Coined by McCarthy during Japan/Korea 2002, it summed up beautifully the knife-edge existence of the modern manager and came from a man on the ragged edge after two weeks of sustained and intense pressure.
They cut their rashers thinner in Italy and in the last few days the old slicer has delivered fresh Carpaccio Di Matteo. After Manchester City's elimination from the Champions League, a course of thinly sliced Mancini is also on the menu.
McCarthy's description seems almost quaint when trying to get to grips with someone like Roman Abramovich.
He has never felt the need to ratchet up the pressure in fine increments and favours a meat cleaver when he has butchering to do.
Popping up like a bath toy is Rafa Benitez, who has been scratching around for something to do for a while and obviously has no qualms about sticking his head on a stick for Abramovich to take pot shots at when he feels like it.
Benitez is either very brave, very stupid or could do with a handy king's ransom like the rest of us.
He's taking a punt but it's a safe one. If Abramovich has his way, Benitez will sit in until the summer and step gracefully aside with enough money to buy a small jet or into a lucrative sinecure somewhere in the billionaire's vast empire.

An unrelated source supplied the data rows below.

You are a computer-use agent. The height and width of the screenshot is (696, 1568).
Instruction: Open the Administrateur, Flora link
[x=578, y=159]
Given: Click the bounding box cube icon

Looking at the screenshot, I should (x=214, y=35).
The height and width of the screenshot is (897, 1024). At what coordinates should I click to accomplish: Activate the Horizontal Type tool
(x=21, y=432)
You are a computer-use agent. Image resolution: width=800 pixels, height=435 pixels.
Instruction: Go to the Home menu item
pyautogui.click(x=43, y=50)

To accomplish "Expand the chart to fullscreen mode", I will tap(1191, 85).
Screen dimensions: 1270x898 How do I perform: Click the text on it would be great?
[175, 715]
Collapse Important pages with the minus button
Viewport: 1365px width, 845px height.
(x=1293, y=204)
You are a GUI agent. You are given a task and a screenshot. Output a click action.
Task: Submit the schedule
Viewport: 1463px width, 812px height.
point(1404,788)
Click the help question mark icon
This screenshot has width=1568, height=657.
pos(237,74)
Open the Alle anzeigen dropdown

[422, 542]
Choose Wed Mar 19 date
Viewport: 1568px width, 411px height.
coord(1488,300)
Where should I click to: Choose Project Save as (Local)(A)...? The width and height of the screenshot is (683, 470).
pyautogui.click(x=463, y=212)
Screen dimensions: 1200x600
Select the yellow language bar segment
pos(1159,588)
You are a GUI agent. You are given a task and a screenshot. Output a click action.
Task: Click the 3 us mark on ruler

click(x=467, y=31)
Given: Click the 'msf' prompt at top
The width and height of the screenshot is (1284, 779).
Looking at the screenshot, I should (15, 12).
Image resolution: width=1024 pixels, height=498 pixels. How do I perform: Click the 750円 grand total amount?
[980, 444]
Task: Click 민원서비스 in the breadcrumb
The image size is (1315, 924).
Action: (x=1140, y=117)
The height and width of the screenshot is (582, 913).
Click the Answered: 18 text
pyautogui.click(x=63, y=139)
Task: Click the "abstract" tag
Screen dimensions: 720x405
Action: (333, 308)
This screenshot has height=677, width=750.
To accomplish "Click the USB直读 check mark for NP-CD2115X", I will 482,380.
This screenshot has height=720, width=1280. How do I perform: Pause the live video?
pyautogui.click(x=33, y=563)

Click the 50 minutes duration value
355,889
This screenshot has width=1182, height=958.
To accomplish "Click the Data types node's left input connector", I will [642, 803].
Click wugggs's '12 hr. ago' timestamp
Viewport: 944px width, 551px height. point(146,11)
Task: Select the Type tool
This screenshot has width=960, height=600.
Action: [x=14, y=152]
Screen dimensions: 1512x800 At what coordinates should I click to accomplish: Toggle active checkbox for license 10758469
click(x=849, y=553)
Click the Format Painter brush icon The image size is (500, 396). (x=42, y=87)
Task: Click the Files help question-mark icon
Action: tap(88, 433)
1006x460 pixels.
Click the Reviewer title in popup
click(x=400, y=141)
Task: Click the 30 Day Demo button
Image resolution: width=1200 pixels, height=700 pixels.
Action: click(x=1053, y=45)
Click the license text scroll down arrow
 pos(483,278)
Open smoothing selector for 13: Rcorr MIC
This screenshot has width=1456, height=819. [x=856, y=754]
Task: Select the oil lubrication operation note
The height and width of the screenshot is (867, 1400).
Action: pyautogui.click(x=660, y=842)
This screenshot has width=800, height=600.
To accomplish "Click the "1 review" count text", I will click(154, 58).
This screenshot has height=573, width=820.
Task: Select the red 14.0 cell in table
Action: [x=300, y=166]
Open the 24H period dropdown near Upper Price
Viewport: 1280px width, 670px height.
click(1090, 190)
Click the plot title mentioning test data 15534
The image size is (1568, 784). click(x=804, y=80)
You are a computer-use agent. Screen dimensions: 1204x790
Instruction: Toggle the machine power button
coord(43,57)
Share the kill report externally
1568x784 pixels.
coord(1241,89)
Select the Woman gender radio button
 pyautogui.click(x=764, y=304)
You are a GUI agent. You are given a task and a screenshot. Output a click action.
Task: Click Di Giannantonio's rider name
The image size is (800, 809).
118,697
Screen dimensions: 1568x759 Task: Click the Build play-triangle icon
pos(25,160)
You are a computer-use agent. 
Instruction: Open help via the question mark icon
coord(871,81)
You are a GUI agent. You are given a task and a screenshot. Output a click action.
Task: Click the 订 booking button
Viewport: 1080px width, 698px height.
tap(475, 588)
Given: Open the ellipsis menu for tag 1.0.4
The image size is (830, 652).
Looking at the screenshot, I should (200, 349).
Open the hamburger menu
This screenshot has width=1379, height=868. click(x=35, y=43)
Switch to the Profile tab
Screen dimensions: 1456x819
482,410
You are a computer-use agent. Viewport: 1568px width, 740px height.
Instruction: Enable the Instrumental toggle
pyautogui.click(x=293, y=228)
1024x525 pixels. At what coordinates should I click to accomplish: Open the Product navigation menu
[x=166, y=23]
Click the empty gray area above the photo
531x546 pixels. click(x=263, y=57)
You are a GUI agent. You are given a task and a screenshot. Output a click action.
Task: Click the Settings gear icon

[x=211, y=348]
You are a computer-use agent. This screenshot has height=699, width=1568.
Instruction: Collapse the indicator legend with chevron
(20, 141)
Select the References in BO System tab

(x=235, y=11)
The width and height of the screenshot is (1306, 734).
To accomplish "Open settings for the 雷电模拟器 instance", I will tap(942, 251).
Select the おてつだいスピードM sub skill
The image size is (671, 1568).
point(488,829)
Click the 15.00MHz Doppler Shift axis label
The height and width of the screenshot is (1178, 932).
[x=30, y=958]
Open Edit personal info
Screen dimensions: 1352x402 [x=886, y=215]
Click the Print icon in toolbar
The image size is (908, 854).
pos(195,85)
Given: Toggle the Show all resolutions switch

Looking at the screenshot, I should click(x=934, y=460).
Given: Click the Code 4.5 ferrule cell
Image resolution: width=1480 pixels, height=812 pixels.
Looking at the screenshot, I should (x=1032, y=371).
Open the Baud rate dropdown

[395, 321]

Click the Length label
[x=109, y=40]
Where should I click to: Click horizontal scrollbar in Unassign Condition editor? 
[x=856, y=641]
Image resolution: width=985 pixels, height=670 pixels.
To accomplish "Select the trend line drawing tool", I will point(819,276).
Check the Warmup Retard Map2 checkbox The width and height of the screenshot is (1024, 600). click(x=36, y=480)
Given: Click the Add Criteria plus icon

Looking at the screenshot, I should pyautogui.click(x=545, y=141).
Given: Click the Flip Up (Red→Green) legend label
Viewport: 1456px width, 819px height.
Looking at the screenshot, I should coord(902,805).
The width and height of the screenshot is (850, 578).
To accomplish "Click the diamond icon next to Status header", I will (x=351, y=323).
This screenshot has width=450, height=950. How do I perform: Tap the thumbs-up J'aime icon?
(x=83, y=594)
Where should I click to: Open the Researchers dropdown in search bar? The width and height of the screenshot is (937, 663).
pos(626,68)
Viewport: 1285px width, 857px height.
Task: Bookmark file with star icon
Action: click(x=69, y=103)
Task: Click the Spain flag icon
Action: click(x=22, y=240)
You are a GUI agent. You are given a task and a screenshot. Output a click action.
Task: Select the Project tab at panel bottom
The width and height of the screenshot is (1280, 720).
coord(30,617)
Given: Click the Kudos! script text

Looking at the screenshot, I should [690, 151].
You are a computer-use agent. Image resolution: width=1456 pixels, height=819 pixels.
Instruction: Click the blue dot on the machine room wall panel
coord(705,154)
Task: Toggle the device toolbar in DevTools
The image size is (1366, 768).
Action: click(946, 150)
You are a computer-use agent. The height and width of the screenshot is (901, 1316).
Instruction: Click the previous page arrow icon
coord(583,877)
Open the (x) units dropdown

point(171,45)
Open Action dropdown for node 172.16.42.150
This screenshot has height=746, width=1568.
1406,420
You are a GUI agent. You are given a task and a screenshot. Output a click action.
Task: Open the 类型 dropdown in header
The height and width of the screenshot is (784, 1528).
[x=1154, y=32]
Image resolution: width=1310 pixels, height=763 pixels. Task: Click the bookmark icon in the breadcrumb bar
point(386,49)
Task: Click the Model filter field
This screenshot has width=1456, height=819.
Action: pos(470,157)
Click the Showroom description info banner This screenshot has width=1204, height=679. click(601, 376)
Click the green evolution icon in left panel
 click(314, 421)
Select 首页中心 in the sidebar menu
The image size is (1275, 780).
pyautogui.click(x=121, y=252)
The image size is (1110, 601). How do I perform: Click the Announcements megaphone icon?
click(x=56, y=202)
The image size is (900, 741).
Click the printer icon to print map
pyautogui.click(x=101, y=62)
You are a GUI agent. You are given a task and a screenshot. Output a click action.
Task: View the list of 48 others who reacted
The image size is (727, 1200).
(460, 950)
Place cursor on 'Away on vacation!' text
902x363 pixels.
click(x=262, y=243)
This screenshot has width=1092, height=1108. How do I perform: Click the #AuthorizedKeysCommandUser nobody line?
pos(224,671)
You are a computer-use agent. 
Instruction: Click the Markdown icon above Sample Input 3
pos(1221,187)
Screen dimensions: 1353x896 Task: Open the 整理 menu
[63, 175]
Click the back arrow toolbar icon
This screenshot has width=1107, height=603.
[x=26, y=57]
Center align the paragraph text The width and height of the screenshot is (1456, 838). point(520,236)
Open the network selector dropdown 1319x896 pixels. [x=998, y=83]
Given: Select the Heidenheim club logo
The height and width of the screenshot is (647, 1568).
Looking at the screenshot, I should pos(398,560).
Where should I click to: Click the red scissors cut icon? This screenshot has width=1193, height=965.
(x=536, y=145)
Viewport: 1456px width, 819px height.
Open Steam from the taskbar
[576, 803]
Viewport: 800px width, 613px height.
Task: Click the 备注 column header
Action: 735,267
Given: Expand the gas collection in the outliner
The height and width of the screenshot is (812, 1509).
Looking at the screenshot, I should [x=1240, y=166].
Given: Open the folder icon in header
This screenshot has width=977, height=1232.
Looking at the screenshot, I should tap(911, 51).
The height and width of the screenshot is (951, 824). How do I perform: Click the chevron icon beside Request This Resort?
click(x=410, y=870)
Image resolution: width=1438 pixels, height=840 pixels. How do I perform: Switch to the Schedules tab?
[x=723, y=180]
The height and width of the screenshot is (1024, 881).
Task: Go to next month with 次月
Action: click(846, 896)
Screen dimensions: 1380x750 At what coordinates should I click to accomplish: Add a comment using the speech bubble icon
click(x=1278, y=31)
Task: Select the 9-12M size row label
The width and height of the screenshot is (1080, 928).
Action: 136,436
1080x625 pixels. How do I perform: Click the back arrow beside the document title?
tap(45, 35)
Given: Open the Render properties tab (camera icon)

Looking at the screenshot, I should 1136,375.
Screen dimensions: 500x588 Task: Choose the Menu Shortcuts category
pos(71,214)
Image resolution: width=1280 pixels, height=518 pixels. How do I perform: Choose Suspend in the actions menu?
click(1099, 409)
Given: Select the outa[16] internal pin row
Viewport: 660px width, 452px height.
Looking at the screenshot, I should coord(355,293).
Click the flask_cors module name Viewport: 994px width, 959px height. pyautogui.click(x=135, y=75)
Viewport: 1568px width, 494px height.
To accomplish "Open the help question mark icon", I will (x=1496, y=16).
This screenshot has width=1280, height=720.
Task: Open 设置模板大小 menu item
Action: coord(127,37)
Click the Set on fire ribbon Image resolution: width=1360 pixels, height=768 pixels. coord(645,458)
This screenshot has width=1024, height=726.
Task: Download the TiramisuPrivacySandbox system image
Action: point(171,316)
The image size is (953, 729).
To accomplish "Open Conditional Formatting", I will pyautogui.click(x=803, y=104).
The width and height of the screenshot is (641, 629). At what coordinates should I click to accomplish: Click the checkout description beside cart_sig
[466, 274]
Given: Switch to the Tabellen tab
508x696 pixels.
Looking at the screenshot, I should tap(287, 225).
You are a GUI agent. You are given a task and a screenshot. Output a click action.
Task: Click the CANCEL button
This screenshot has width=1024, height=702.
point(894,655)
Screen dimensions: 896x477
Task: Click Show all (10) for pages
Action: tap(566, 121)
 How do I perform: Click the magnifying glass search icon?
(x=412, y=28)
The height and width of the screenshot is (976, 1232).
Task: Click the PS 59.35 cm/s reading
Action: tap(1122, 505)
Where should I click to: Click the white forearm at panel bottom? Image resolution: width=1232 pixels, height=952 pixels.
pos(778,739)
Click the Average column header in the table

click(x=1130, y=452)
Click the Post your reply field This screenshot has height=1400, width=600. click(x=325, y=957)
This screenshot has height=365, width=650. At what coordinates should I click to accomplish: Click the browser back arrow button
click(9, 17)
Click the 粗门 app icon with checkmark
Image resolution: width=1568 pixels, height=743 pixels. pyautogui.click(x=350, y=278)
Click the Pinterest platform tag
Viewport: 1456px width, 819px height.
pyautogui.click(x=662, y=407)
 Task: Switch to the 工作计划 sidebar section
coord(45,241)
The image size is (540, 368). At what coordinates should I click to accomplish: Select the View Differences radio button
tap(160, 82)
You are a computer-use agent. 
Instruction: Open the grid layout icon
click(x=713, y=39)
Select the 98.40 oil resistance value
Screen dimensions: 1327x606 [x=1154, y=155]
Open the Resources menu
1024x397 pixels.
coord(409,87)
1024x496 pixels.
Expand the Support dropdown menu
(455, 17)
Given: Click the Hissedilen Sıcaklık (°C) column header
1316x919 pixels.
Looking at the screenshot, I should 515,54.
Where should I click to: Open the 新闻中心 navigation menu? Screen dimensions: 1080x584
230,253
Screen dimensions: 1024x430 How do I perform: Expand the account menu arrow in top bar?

Alternatively, he has a free pass to do what he can with Chelsea's season.
If he manages to make a decent fist of it, he will be perfectly placed to take full advantage if Pep Guardiola cannot be persuaded to take the job.
Benitez is hardly sexy in the way Abramovich likes his managers and cannot be seen as anything else than a safe pair of hands to make sure Chelsea finish in the top four.
But people thought that about Avram Grant and he ended up in a Champions League final.
Sitting like a Buddha in a luxury Central Park condo, Guardiola is the man they all want and for the moment, the master of the universe.
It must be a fine feeling and he should enjoy it. Every club with aspirations will want him to be their manager and every two-bit billionaire must have made him an offer by now.
He's evidently a smart man and given the ocean which must exist in physical and philosophical terms between himself and Roman Abramovich, it's a wonder he is even considering the idea of moving to London to take over at Chelsea or Manchester City either for that matter.
In this snapshot of time and until he takes another job, he is the perfect coach; a winner all the way and with no current results to besmirch his reputation.
But the second he takes control of another group of human beings he is vulnerable to the whims of men like Abramovich and the driving imperative of points.
Di Matteo and Mancini should be his reference points. Abramovich has just sacked a Champions League and FA Cup-winning manager and Manchester City are getting ready to do the same to a Premier League winner.
Mancini was as grey as a heron after drawing with Real Madrid and you could see it in his eyes.
He doesn't believe he has a future in Manchester and he's just waiting for the payoff now.